=== Description of the task ===
Please output exactly the lines of the material from the first through the line containing "船机系列 (410, 212)", and nothing more.

=== The data ===
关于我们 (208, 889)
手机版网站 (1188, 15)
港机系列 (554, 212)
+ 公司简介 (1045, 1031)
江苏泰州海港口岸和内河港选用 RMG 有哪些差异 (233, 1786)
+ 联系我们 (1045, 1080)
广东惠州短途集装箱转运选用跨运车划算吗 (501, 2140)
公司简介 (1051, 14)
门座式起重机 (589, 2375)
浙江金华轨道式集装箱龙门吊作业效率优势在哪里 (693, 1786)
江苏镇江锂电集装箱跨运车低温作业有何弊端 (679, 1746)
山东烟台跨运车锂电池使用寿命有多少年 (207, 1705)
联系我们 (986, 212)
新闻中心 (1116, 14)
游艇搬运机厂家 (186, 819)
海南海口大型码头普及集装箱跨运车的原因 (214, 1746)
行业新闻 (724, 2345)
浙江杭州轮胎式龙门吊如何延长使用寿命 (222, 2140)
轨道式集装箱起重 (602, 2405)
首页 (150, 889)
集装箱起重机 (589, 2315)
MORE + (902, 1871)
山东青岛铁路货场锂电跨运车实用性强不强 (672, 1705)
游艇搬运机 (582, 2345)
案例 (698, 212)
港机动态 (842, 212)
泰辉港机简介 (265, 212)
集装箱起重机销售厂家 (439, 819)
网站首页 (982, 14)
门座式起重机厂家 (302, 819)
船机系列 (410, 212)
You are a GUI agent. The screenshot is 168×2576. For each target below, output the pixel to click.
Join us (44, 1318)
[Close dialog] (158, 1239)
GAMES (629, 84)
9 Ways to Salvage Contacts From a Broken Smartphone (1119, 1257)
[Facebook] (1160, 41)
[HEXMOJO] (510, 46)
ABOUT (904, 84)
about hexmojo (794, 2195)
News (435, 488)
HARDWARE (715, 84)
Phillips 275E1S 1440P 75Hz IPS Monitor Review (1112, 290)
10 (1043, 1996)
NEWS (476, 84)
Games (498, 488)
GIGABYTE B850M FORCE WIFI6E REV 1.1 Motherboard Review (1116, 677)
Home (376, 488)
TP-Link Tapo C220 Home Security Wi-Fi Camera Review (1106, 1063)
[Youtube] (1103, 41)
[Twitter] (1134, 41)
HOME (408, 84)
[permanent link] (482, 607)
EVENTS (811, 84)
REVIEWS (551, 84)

=== Answer to this task ===
关于我们 (208, 889)
手机版网站 (1188, 15)
港机系列 (554, 212)
+ 公司简介 (1045, 1031)
江苏泰州海港口岸和内河港选用 RMG 有哪些差异 (233, 1786)
+ 联系我们 (1045, 1080)
广东惠州短途集装箱转运选用跨运车划算吗 (501, 2140)
公司简介 (1051, 14)
门座式起重机 (589, 2375)
浙江金华轨道式集装箱龙门吊作业效率优势在哪里 (693, 1786)
江苏镇江锂电集装箱跨运车低温作业有何弊端 (679, 1746)
山东烟台跨运车锂电池使用寿命有多少年 (207, 1705)
联系我们 (986, 212)
新闻中心 (1116, 14)
游艇搬运机厂家 (186, 819)
海南海口大型码头普及集装箱跨运车的原因 (214, 1746)
行业新闻 (724, 2345)
浙江杭州轮胎式龙门吊如何延长使用寿命 (222, 2140)
轨道式集装箱起重 (602, 2405)
首页 (150, 889)
集装箱起重机 (589, 2315)
MORE + (902, 1871)
山东青岛铁路货场锂电跨运车实用性强不强 (672, 1705)
游艇搬运机 (582, 2345)
案例 (698, 212)
港机动态 (842, 212)
泰辉港机简介 (265, 212)
集装箱起重机销售厂家 (439, 819)
网站首页 (982, 14)
门座式起重机厂家 (302, 819)
船机系列 (410, 212)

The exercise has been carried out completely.